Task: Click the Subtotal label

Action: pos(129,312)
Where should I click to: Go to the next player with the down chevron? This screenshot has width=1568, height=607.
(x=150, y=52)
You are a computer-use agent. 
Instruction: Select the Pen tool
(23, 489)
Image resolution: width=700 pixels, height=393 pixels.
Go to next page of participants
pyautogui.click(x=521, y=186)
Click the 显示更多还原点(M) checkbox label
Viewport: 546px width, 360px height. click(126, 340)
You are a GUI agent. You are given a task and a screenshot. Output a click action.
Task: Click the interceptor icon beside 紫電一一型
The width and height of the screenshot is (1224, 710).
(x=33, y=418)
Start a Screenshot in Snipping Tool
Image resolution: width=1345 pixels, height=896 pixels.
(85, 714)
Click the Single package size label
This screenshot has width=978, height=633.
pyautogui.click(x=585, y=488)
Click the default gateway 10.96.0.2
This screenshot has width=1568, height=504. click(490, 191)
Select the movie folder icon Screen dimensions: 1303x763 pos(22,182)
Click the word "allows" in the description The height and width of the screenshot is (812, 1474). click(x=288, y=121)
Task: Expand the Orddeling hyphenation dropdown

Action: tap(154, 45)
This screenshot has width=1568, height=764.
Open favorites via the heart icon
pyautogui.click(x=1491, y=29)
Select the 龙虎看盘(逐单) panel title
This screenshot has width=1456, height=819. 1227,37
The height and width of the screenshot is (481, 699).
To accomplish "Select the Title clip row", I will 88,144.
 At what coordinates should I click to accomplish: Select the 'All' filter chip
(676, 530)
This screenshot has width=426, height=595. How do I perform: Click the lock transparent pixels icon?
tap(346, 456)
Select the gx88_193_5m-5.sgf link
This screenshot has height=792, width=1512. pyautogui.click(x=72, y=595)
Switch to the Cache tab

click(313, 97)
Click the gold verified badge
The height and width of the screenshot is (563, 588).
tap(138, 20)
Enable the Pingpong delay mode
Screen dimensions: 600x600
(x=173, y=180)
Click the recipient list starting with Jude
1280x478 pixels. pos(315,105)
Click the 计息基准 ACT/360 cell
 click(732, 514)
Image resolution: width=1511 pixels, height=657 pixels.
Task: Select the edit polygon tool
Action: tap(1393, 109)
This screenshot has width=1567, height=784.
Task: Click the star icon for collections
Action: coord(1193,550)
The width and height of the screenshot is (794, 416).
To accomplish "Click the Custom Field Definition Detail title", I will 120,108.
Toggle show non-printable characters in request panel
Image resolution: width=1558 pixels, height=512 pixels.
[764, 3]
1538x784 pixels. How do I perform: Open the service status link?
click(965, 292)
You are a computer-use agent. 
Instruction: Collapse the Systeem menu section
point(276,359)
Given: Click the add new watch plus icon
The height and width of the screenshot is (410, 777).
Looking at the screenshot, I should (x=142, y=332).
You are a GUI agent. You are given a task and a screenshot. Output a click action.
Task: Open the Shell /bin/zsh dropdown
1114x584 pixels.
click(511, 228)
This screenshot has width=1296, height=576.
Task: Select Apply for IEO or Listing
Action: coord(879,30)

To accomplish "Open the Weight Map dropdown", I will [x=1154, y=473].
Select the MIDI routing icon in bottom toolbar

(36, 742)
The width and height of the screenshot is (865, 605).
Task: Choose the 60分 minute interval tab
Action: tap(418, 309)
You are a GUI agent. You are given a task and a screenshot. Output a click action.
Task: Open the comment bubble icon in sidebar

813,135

INSTRUCTIONS FOR THE TASK —
Take the entries above and return only the lines from the one with "Go to next page of participants" to the one with "Click the Single package size label", both included, unchanged.

EXERCISE OUTPUT —
Go to next page of participants
pyautogui.click(x=521, y=186)
Click the 显示更多还原点(M) checkbox label
Viewport: 546px width, 360px height. click(126, 340)
You are a GUI agent. You are given a task and a screenshot. Output a click action.
Task: Click the interceptor icon beside 紫電一一型
The width and height of the screenshot is (1224, 710).
(x=33, y=418)
Start a Screenshot in Snipping Tool
Image resolution: width=1345 pixels, height=896 pixels.
(85, 714)
Click the Single package size label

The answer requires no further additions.